DayeTime: State should set maximum mayoral salaries for small municipalities

While Mansura Mayor Kenneth Pickett’s salary of $36,000 a year ($3,000 a month) is significantly higher than the other eight mayors’ in Avoyelles Parish, he isn’t the first or only mayor whose salary has caused controversy.

Several small municipalities in the state pay their mayors what most would consider inappropriately high salaries for what is usually a part-time job. A few of those situations have made headlines.

To our north, Ferriday City Council members voted earlier this year to reduce Mayor Sherrie McMahon’s salary from $52,224 to $44,000. She vetoed the measure. Ferriday has a population of about 3,500.

The council overrode that veto twice. The first was 3-0 in a special meeting when the mayor, town clerk, town attorney and one alderman were out of town and the mayor pro tem of the council couldn’t vote. Since an override vote has to be in a regular meeting, the council voted 4-0 to override in the next regular meeting.

The override is being challenged because salary reduction is to take effect immediately, and state law prohibits an elected official’s pay from being reduced during the current term.

But that’s Ferriday’s problem.

A couple of years ago there was an uproar to the south concerning White Castle Mayor Gerald Jemarr Williams’ salary, which was raised to over $50,000 to serve the town of 1,900. There were also allegations of expense account “errors” and other problems.

Williams had a TV reporter arrested for requesting a public record related to the mayor’s salary and expense account. The charges were dropped, but the arrest showed a defensive, heavy-handed approach by the mayor to dealing with anyone questioning his salary.

But that’s White Castle’s problem.

But what about Mansura and its problem.


When similar problems occur in several areas, one might think that maybe, JUST MAYBE, someone or several someones in a position of authority might want to try to solve that problem.

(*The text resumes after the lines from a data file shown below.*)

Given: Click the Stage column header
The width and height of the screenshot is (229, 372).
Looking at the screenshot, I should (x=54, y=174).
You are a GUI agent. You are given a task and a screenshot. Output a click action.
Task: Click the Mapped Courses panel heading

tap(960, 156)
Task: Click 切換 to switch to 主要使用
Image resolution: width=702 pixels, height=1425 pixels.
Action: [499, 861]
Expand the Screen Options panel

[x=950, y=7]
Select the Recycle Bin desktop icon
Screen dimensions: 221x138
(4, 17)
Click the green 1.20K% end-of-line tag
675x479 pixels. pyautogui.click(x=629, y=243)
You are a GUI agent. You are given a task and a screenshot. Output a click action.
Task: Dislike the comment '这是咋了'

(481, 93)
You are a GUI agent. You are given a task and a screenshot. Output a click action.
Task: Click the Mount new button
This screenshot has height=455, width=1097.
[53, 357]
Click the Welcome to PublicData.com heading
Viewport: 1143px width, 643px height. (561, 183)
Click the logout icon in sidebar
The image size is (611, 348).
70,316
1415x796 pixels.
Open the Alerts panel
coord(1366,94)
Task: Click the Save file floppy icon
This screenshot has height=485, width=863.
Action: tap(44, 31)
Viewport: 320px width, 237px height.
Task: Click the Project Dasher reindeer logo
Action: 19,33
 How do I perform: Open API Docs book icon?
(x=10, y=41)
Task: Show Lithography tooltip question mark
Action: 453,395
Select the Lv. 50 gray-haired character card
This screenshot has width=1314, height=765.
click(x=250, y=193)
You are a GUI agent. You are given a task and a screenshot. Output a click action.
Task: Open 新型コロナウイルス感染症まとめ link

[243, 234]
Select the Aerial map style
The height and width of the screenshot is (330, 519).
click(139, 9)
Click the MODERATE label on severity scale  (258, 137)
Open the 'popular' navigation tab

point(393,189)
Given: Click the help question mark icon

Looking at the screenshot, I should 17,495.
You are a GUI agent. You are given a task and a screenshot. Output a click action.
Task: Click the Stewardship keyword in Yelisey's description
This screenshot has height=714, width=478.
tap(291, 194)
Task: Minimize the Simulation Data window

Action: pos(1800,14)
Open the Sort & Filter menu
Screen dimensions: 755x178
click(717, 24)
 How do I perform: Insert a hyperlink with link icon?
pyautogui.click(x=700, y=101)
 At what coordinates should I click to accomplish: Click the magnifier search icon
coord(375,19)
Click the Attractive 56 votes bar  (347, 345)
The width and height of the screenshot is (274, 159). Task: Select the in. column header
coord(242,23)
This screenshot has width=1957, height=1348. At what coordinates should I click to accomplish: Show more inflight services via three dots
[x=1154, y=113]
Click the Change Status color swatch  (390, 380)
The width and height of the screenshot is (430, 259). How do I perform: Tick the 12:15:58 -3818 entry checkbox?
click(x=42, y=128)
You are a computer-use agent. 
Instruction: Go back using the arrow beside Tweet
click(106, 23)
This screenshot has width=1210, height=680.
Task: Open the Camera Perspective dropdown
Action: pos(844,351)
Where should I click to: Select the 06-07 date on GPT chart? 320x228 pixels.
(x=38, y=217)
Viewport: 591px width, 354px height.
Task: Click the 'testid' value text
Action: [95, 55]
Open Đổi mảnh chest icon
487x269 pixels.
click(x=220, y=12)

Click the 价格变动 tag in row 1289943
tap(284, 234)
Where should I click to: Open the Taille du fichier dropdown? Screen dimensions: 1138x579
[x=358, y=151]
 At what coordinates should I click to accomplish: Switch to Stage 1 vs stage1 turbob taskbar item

There is no limit established in state law or the Louisiana Constitution on how much a municipality can pay its elected officials. There should be.

The “blank check” approach leaves open the potential of -- theoretically speaking -- a mayor “convincing” three council members to increase a monthly stipend of a few hundred dollars to a full-time salary of a few thousand per month.

If that salary is set, for instance, on the first day of the mayor’s four-year term, it is there for at least four years.

Even if the voters rise up and recall the mayor and his cronies, the town would not be able to recoup the money paid prior to the removal.

Aldermen can raise salaries of elected officials on a majority vote, but state law prevents them from reducing those salaries during the elected official’s current term in office.

A Louisiana Municipal Association attorney said the “term in office” has been interpreted by the courts to begin when the candidate qualifies to run for that office.

Small cities may need a full-time manager to oversee department heads who, in turn, have dozens of employees. That job could be done by the mayor or by a full-time city manager.

Small towns do not need a full-time administrator because the total number of employees may only be a dozen or so.

In bygone days, people ran for mayor solely to serve the public. The monthly pay compensated them for the two or three hours a month needed to prepare for and attend the monthly meeting and the time spent addressing constituents’ questions in between meetings.

I am told that some “old school” mayors used their monthly stipend to pay for special projects to benefit the town.

Paying large salaries for a job intended to be part-time could attract candidates more interested in making easy money than in serving the public.

Maybe a legislator or two will consider filing a bill in the next regular session that would establish a fair way to determine the maximum pay for mayors.

While Pickett would disagree with my suggested criteria -- based on his comments in recent council meetings -- the only objective and fair measure I see would be by population.


Just for discussion’s sake, I would think the maximum monthly salary for mayors could be $500-$800 for villages (under 1,000 pop.), $1,500-$2,000 for towns (1,000-4,999 pop.), $2,500-3,000 for small cities (5,000 to 15,000 pop.) and $4,000-5,000 for mid-sized cities (15,001-24,999 pop.).

A city of 25,000 to 100,000 would need a full-time mayor with an appropriate full-time salary of up to $10,000 a month.

There should be no cap for the very large cities. Let their conscience, their budget and their constituents be their guide.

Of course, a municipality could pay its mayor less than the allowed maximum. I expect many, if not most, would -- for a variety of reasons, fiscal and philosophical.

Chances are pretty good the above suggestion will never be presented. If some version of it is proposed, it would probably be shot down for being some sort of “Big Brother” infringement on local government’s autonomy. I would classify such a proposal as an attempt to protect the public from a small number of opportunistic politicians taking advantage of a void in state statutes rather than Big Government’s effort to establish some sort of totalitarian control over the municipalities.

If such a law were adopted, unless it specifically stated the salary would be immediately reduced to the allowed maximum upon approval of the law, towns would still be stuck paying those high salaries until the next election.

However, if such a law is never passed, those big salaries in small towns will keep on rolling by like the rivers and bayous that grace this state -- but not as beneficial or as beautiful.